Qui però si pone un problema: Lei è certo che il suo antenato era un appartenente alla guardia regia? Lei infatti accenna ad un catastrofico naufragio nel corso del quale suo trisnonno scampo alla morte. Ora, a memoria me ne vengono in mente due: il naufragio della nave “Sirio” avvenuto nel 1906 al largo delle coste spagnole e quello della nave “Principessa Mafalda” avvenuto nel 1927 al largo del Sudamerica. Entrambe le tragedie costarono la vita a più di 600 persone ciascuna.
Nel primo caso, se il suo antenato era davvero un ex poliziotto di allora e se i ricordi sono esatti, si tratterebbe di una guardia di città (1890-1919) e nutro forti dubbi che la polizia sia in possesso della sua documentazione storica. Nel secondo caso la tragedia avviene a cinque anni dallo scioglimento della Guardia Regia. In entrambe le possibilità, si tratta di una storia interessante.
Cordiali saluti,
Isp. Fabrizio Gregorutti
Buongiorno Fabrizio,
prima di tutto la ringrazio molto per la sua celere risposta.
Il dubbio che avesse fatto parte o meno della Guardia Regia effettivamente c’è, sto cercando di reperire più informazioni possibili anche mediante l’archivio di stato.
Farò un tentativo con la sezione “scrivici” della Polizia di Stato, magari loro sapranno darmi qualche informazione in più.
Le farò sapere eventuali sviluppi
Cordiali Saluti
Marco Brigato
Si sapevo piccole cose di questa storia ma non precisa come viene descritto e alcuni politici si permettono di darci dei fascisti ai Poliziotti che sono la vera salvezza della democrazia in Italia. Grazie per quello che ho letto.

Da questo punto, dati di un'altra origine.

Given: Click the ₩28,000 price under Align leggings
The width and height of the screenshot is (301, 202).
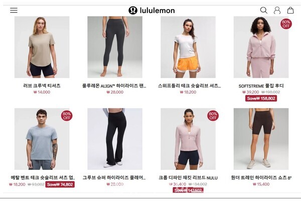Looking at the screenshot, I should [115, 92].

Buongiorno, mio padre nato nel 1900 è stato guardia regi, ho la sua foto vestito con la divisa si chiamava Cuccu Antonio mi piacerebbe sapere qualcosa in più
Buongiorno a lei.
Si riferisce al Corpo della Regia Guardia o più specificatamente alla carriera di suo padre?
Sono anni che cerco di ricostruire la vita travagliata di mio nonno utilizzando le informazioni che posso desumere da 4-5 foto che fortunatamente ho salvato. Di sicuro era stato una Guardia Regia ma poi lo ritrovo come manutentore della linea ferroviaria Terni-L’Aquila, nato a gen.1900 e deceduto a giu.1937 travolto da un’auto mentre tornava a casa in bicicletta. Dei sui 37 anni conosco ben poco e la ringrazio per le sue indicazioni se, come ho letto dai commenti, posso avere il suo foglio matricolare contattando la Polizia di Stato.